# WHAT TO WORK ON
Among the entries below, find the line with "Expand the Αθήνα, Αττική", then quote it and each following line up to and including the line with "Given: Click the Mercedes logo in the CLS row", and nothing else.

# EXTRACTED ENTRIES
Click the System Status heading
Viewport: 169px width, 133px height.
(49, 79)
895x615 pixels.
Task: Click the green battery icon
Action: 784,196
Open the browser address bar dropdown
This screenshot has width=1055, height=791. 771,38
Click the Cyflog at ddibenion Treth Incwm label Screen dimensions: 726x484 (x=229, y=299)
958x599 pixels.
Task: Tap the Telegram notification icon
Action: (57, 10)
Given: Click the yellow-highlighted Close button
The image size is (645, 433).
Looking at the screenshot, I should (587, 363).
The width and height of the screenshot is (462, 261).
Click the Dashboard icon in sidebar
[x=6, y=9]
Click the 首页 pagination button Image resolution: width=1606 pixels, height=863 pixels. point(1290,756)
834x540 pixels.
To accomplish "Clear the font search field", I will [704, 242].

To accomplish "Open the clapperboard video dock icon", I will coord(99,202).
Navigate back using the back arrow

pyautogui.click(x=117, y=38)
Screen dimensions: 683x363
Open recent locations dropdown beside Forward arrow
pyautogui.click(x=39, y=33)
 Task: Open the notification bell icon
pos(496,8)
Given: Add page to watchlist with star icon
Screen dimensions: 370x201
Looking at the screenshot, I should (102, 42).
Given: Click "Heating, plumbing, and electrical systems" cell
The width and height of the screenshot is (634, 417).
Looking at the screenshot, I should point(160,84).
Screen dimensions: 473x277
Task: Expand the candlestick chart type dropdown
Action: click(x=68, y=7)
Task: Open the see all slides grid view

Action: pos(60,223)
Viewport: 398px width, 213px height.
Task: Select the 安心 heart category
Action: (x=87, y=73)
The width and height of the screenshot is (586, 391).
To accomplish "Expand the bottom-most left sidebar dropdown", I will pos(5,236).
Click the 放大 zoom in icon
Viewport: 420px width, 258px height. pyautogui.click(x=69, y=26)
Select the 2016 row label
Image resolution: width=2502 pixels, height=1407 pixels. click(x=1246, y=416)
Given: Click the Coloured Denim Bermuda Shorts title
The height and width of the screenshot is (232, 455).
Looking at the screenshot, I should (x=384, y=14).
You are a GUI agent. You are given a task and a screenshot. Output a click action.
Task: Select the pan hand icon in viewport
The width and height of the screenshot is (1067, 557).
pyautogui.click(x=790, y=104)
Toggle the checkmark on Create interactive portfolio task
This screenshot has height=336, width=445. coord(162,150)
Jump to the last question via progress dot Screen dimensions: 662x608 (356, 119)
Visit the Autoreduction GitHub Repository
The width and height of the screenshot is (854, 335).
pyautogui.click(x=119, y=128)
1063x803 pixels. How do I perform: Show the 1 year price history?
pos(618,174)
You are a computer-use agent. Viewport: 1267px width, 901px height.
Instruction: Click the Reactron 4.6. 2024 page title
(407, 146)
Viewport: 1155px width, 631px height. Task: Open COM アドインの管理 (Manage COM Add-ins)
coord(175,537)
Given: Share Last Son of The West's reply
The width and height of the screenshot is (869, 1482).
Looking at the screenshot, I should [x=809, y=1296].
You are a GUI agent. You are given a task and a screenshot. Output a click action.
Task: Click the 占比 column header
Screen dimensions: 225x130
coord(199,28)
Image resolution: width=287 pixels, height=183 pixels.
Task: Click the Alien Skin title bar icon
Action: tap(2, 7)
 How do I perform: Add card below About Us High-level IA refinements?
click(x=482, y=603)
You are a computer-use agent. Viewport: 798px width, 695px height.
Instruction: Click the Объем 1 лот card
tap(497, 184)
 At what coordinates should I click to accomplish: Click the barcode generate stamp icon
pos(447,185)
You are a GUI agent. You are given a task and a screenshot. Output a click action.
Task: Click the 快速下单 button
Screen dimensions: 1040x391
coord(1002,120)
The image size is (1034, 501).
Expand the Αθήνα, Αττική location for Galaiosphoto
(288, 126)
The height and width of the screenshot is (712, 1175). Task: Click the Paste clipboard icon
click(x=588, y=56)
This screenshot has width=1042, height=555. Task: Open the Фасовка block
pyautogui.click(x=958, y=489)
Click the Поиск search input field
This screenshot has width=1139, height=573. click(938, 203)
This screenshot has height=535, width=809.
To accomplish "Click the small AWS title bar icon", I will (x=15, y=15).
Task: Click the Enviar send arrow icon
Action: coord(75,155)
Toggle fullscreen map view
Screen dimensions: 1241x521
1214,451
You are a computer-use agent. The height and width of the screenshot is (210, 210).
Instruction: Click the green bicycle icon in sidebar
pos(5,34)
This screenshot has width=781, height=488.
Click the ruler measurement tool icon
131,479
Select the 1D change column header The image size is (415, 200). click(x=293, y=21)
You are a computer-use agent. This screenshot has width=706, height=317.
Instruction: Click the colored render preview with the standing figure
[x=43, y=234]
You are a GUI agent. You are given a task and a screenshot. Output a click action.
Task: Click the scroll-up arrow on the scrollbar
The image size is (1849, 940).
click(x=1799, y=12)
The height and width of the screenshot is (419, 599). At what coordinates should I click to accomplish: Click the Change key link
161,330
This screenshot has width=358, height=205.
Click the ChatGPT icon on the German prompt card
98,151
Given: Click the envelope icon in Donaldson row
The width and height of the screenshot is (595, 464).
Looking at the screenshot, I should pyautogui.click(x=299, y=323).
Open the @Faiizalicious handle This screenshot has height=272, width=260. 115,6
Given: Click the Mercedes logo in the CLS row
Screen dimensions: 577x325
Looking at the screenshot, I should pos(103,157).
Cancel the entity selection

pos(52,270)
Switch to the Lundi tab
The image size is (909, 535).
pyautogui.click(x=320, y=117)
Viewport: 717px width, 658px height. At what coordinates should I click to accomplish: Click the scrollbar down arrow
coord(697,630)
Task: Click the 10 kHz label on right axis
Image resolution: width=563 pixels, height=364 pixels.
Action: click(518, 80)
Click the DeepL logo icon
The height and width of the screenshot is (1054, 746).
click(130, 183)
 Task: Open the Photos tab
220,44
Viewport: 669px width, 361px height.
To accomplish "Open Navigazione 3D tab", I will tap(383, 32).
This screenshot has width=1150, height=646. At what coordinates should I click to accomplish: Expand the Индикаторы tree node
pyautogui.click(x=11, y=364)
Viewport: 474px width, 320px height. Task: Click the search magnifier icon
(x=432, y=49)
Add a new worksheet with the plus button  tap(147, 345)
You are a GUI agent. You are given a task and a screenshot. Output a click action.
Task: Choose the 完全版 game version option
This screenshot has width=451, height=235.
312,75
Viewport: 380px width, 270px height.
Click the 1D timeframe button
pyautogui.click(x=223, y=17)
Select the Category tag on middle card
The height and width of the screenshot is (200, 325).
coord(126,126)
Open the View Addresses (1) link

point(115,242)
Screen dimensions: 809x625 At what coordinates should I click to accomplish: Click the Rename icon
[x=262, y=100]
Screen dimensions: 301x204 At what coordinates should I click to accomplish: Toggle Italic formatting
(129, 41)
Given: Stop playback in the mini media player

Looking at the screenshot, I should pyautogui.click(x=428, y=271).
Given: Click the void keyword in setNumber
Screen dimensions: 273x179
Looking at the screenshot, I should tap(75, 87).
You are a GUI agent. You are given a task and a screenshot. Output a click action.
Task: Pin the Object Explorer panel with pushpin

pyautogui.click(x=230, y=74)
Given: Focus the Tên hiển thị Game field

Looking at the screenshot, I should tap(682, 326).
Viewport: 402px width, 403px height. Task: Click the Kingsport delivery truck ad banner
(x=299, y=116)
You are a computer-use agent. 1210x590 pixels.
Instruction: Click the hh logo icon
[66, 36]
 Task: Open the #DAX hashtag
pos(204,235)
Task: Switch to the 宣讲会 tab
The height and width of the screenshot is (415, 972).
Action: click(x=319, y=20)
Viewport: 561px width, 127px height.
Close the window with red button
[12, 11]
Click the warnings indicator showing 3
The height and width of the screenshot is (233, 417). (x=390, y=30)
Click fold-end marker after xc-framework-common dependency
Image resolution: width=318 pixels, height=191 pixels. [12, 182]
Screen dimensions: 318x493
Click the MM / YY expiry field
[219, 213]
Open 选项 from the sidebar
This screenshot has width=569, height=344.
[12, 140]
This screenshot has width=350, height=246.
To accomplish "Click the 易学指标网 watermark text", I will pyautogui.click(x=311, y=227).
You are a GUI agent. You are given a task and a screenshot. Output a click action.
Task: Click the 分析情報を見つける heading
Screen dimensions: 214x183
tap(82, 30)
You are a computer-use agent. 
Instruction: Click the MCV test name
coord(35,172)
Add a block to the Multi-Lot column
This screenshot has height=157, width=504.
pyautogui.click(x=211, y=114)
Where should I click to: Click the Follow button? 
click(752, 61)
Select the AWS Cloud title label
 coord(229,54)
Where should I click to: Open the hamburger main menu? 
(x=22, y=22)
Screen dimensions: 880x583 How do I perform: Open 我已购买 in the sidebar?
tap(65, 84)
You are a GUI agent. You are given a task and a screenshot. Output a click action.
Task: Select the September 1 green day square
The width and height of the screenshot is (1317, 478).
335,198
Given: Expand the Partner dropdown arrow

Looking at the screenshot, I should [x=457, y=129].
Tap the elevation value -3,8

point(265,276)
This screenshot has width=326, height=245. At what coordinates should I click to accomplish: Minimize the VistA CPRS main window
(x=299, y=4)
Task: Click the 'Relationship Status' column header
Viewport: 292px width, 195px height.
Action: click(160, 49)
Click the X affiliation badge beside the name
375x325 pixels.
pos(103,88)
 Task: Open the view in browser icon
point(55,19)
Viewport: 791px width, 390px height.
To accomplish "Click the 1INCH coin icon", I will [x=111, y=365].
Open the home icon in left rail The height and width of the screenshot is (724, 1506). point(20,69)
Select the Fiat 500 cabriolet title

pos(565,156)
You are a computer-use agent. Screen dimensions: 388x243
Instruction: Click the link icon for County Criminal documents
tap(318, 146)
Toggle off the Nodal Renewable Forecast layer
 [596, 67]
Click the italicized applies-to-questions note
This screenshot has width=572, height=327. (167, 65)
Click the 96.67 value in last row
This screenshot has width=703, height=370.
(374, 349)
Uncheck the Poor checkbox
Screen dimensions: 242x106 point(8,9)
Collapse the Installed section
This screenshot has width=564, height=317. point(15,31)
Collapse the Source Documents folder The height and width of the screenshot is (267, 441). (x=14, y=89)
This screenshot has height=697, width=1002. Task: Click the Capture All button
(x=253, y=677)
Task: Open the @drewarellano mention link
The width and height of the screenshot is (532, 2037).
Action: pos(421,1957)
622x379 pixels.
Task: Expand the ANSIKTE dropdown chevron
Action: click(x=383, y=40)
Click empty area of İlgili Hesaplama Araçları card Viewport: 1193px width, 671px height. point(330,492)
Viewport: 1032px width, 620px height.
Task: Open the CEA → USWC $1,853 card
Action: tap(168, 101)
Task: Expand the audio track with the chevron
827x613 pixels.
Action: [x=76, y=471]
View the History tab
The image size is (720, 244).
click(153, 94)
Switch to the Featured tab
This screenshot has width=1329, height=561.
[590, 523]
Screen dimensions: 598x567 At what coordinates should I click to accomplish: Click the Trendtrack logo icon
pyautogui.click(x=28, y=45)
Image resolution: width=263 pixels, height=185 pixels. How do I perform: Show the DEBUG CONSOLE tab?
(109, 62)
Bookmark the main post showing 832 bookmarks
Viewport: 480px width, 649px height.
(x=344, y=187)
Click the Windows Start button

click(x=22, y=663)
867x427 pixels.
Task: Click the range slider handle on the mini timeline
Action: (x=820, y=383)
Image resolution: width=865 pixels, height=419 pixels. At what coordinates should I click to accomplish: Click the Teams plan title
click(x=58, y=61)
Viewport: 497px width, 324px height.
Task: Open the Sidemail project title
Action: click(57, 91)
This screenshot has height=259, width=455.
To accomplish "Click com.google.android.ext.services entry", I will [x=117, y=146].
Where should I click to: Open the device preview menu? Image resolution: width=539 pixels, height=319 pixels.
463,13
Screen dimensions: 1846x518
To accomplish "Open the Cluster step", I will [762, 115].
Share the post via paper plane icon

# TASK ANSWER
Expand the Αθήνα, Αττική location for Galaiosphoto
(288, 126)
The height and width of the screenshot is (712, 1175). Task: Click the Paste clipboard icon
click(x=588, y=56)
This screenshot has width=1042, height=555. Task: Open the Фасовка block
pyautogui.click(x=958, y=489)
Click the Поиск search input field
This screenshot has width=1139, height=573. click(938, 203)
This screenshot has height=535, width=809.
To accomplish "Click the small AWS title bar icon", I will (x=15, y=15).
Task: Click the Enviar send arrow icon
Action: coord(75,155)
Toggle fullscreen map view
Screen dimensions: 1241x521
1214,451
You are a computer-use agent. The height and width of the screenshot is (210, 210).
Instruction: Click the green bicycle icon in sidebar
pos(5,34)
This screenshot has width=781, height=488.
Click the ruler measurement tool icon
131,479
Select the 1D change column header The image size is (415, 200). click(x=293, y=21)
You are a computer-use agent. This screenshot has width=706, height=317.
Instruction: Click the colored render preview with the standing figure
[x=43, y=234]
You are a GUI agent. You are given a task and a screenshot. Output a click action.
Task: Click the scroll-up arrow on the scrollbar
The image size is (1849, 940).
click(x=1799, y=12)
The height and width of the screenshot is (419, 599). At what coordinates should I click to accomplish: Click the Change key link
161,330
This screenshot has width=358, height=205.
Click the ChatGPT icon on the German prompt card
98,151
Given: Click the envelope icon in Donaldson row
The width and height of the screenshot is (595, 464).
Looking at the screenshot, I should pyautogui.click(x=299, y=323).
Open the @Faiizalicious handle This screenshot has height=272, width=260. 115,6
Given: Click the Mercedes logo in the CLS row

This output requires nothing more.